Hirns Köpfe: Anne Brennig (Konfuzius-Institut Freiburg) - "Kultureller Austausch sollte auch kontroverse Themen nicht ausklammern"
Exklusiv: CNBW-Porträtreihe
Hirns Köpfe
Seit 1986 reist der Journalist Wolfgang Hirn regelmäßig nach China. Rund 35 Jahre schrieb er für das manager magazin. Er ist Buchautor und Herausgeber der Newsletters CHINAHIRN. Für das CNBW beschreibt der gebürtige Tübinger spannende Persönlichkeiten der baden-württembergischen China-Community.
Porträt:
Anne Brennig
Geschäftsführende Direktorin
Konfuzius-Institut an der Universität Freiburg
... kennt Gegend und Mentalität ihrer alemannischen Landsleute bestens
Wir sitzen im sogenannten Porzellan-Zimmer des Freiburger Konfuzius-Instituts.

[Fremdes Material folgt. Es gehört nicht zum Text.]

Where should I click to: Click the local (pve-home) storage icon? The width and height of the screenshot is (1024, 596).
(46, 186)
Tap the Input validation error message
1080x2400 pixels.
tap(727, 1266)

An drei Seiten des Raumes stehen Vitrinen prall gefüllt mit diversen chinesischen Kunstobjekten: von Porzellan über Jadefiguren und Elfenbeinschnitzereien bis Lackarbeiten. "Diesen Querschnitt des kunsthandwerklichen Schaffens zur Zeit der Qing-Dynastie hat uns der aus dem Schwarzwald stammende Sammler Otmar Kurrus hinterlassen", sagt Anne Brennig (40). Sie ist Geschäftsführende Direktorin des Instituts, das mitten in der Freiburger Innenstadt liegt. Seit 2010 arbeitet Brennig im Institut, seit 2016 ist sie die Geschäftsführerin. So umstritten die Konfuzius-Institute im Rest der Republik auch sein mögen, hier im äußersten Südwesten des Landes ist das Institut eine geachtete und in der Kommune integrierte Institution, was auch ein Verdienst von Anne Brennig ist. Sie in Freiburg aufgewachsen und kennt damit Gegend und Mentalität ihrer alemannischen Landsleute bestens.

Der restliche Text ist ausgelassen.